** Source data **

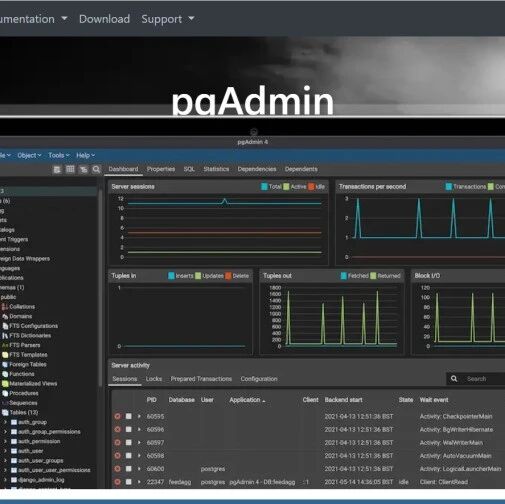
Task: Open the View Data grid icon
Action: [70, 169]
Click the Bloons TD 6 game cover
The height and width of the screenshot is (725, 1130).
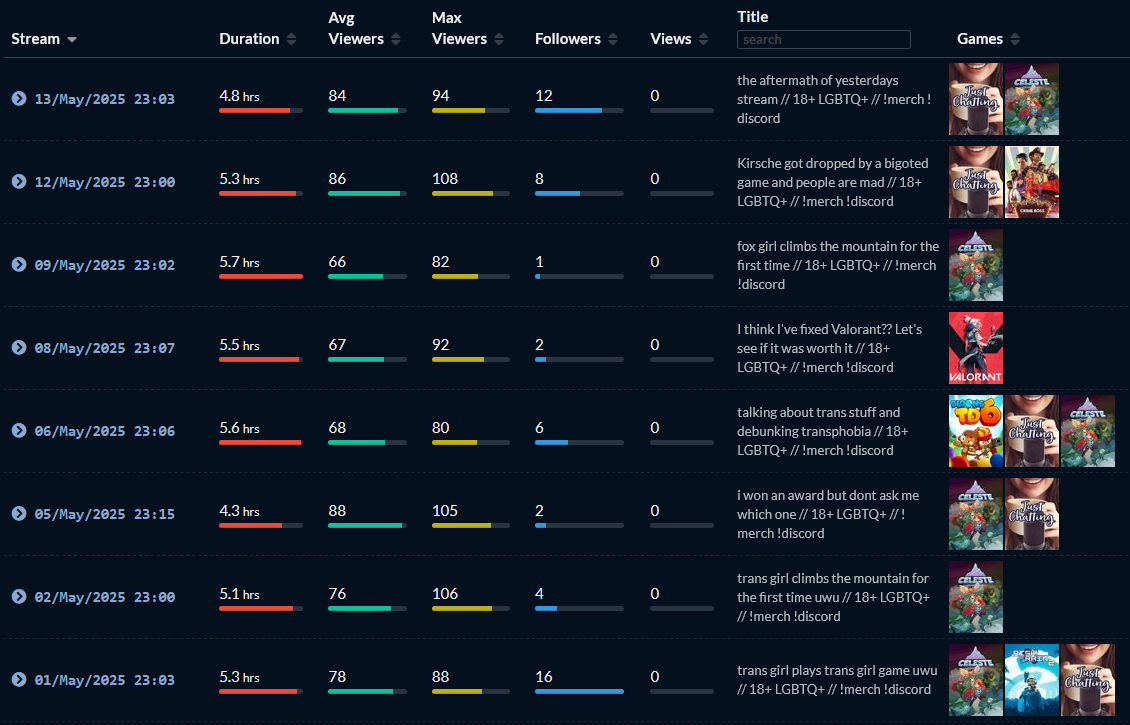[x=976, y=431]
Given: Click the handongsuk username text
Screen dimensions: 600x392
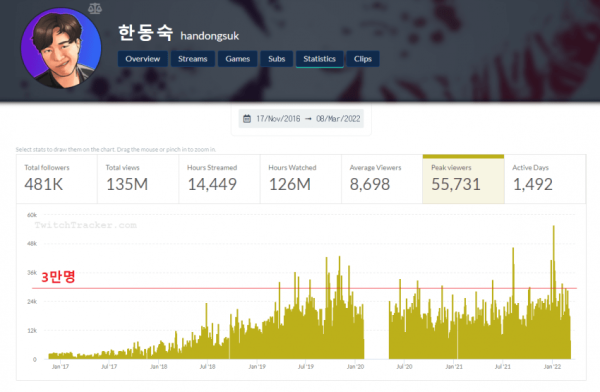Looking at the screenshot, I should click(x=210, y=36).
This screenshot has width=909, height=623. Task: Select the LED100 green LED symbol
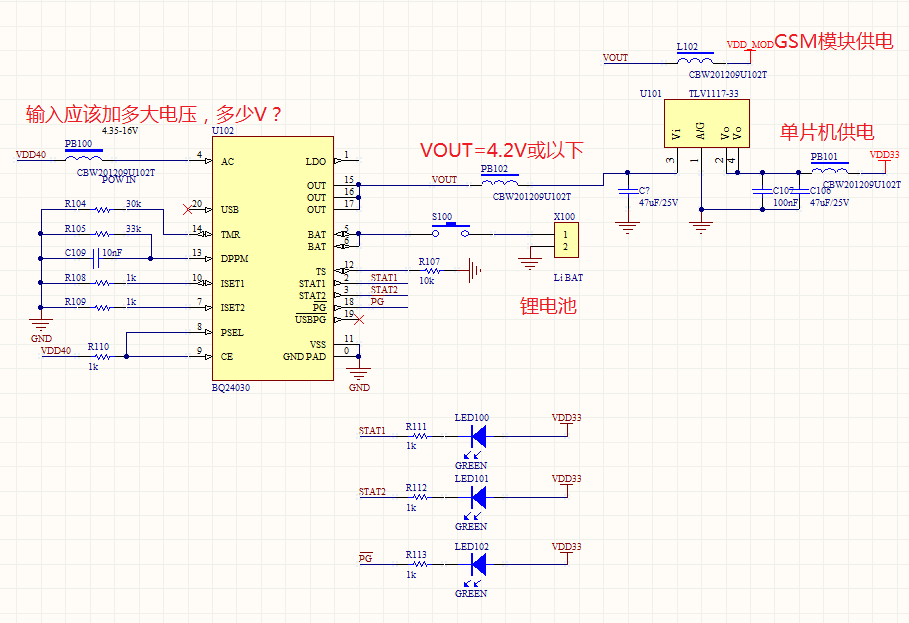click(478, 436)
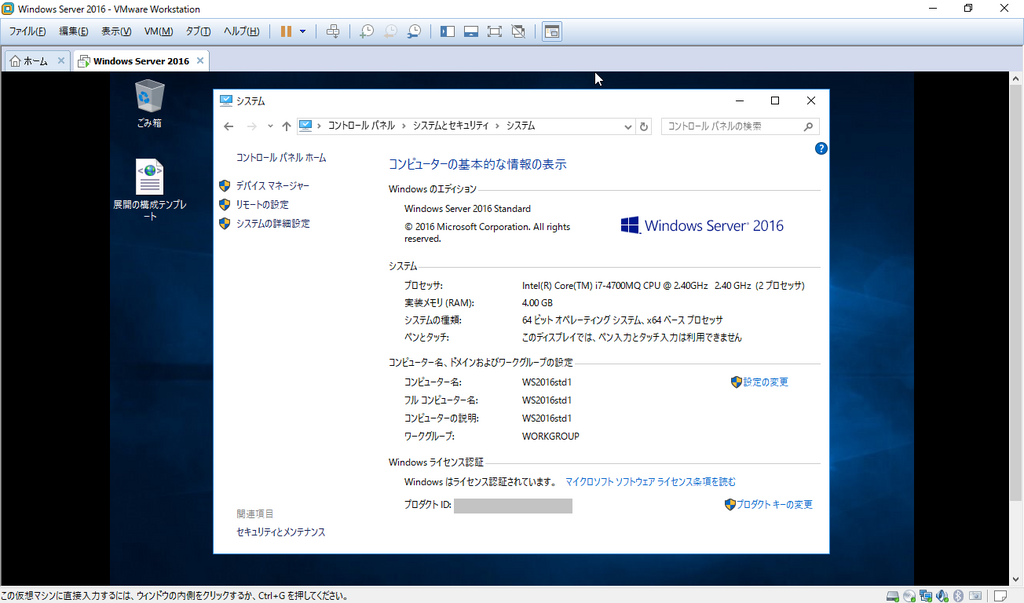Click the blue help question mark icon
The height and width of the screenshot is (603, 1024).
coord(821,149)
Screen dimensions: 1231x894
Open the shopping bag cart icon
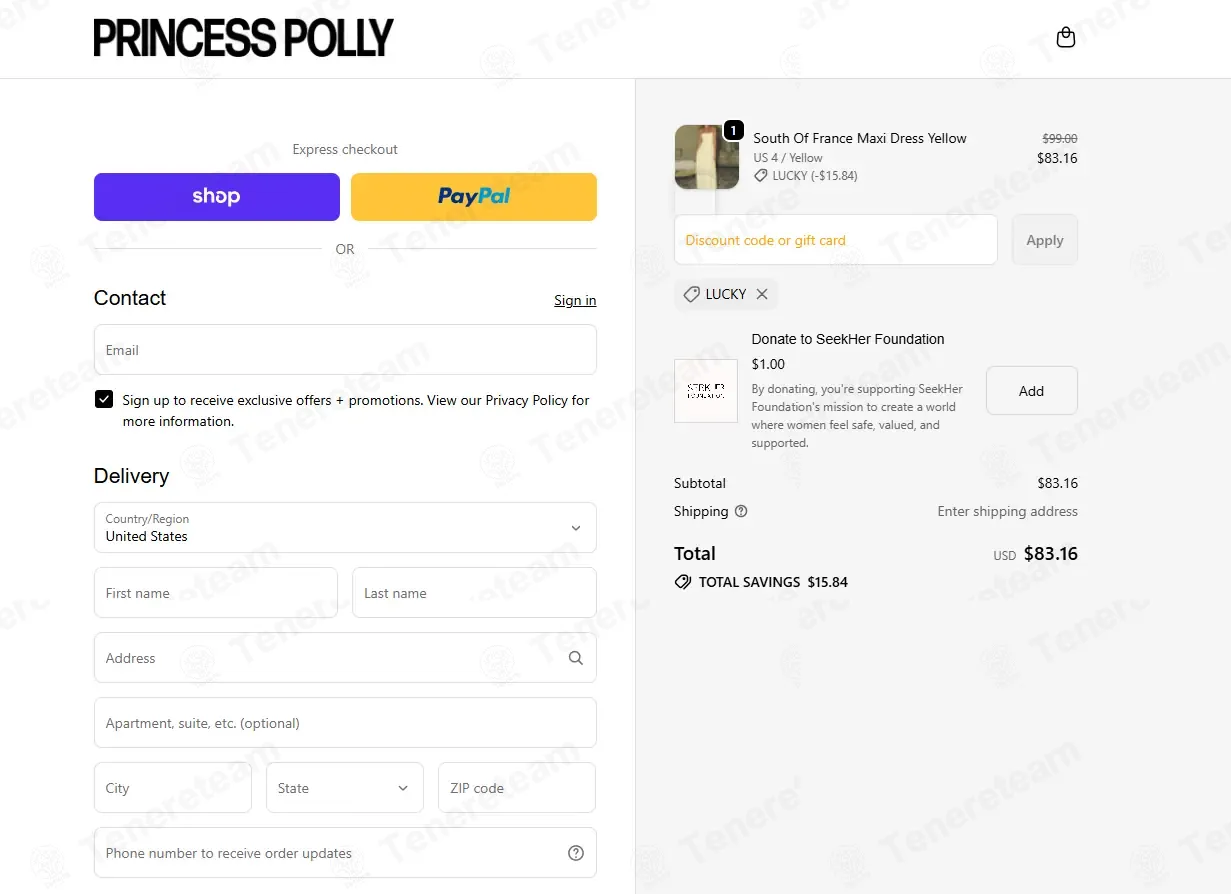[1066, 38]
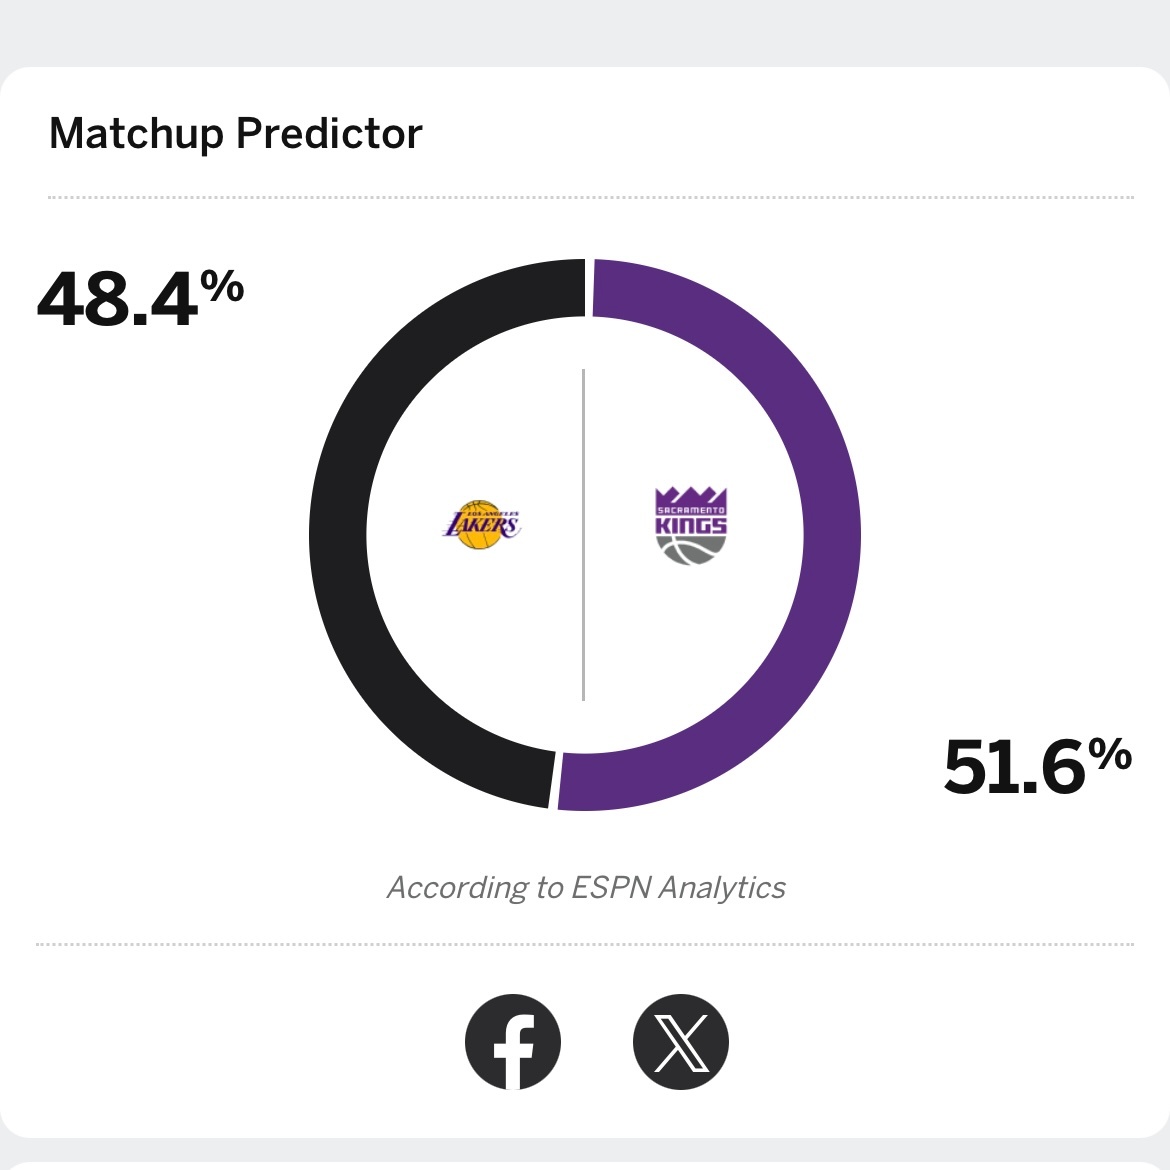Click the percent sign beside 51.6
Screen dimensions: 1170x1170
pos(1110,755)
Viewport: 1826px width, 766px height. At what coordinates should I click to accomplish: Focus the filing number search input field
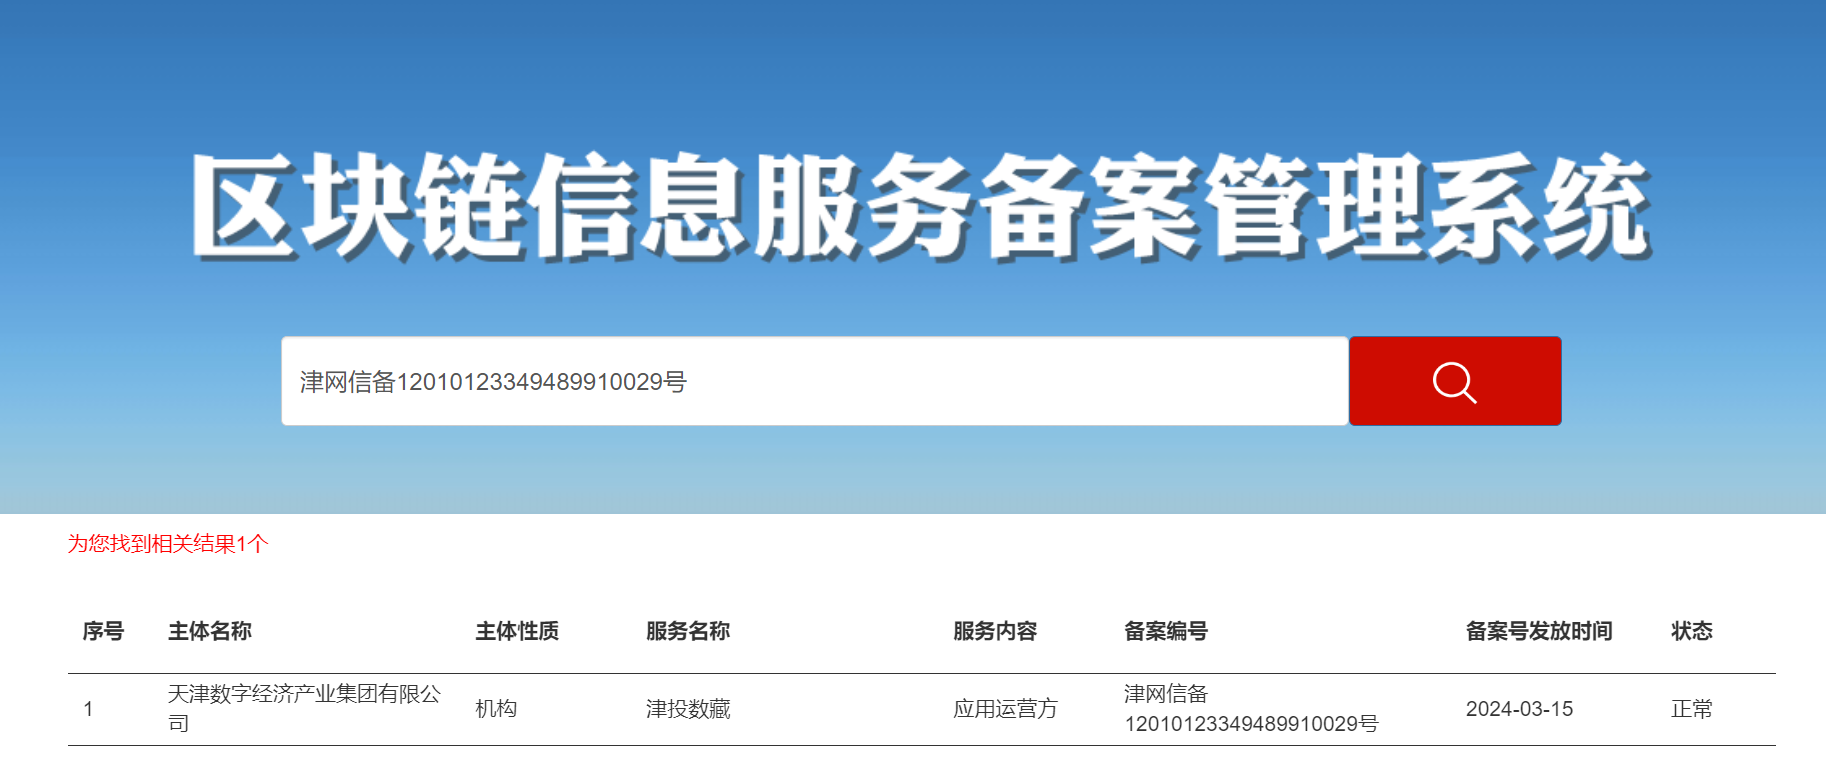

** Required action **
Omit the pictures and print again exactly the lines from the one with "Click the Bloons TD 6 game cover" through the final line of the entries, both ends included.

** The answer **
Click the Bloons TD 6 game cover
The height and width of the screenshot is (725, 1130).
[x=976, y=431]
Given: Click the handongsuk username text
Screen dimensions: 600x392
Looking at the screenshot, I should click(x=210, y=36).
This screenshot has width=909, height=623. Task: Select the LED100 green LED symbol
click(478, 436)
Click the blue help question mark icon
The height and width of the screenshot is (603, 1024).
coord(821,149)
Screen dimensions: 1231x894
Open the shopping bag cart icon
[1066, 38]
Click the percent sign beside 51.6
Screen dimensions: 1170x1170
pos(1110,755)
Viewport: 1826px width, 766px height. At what coordinates should I click to accomplish: Focus the filing number search input field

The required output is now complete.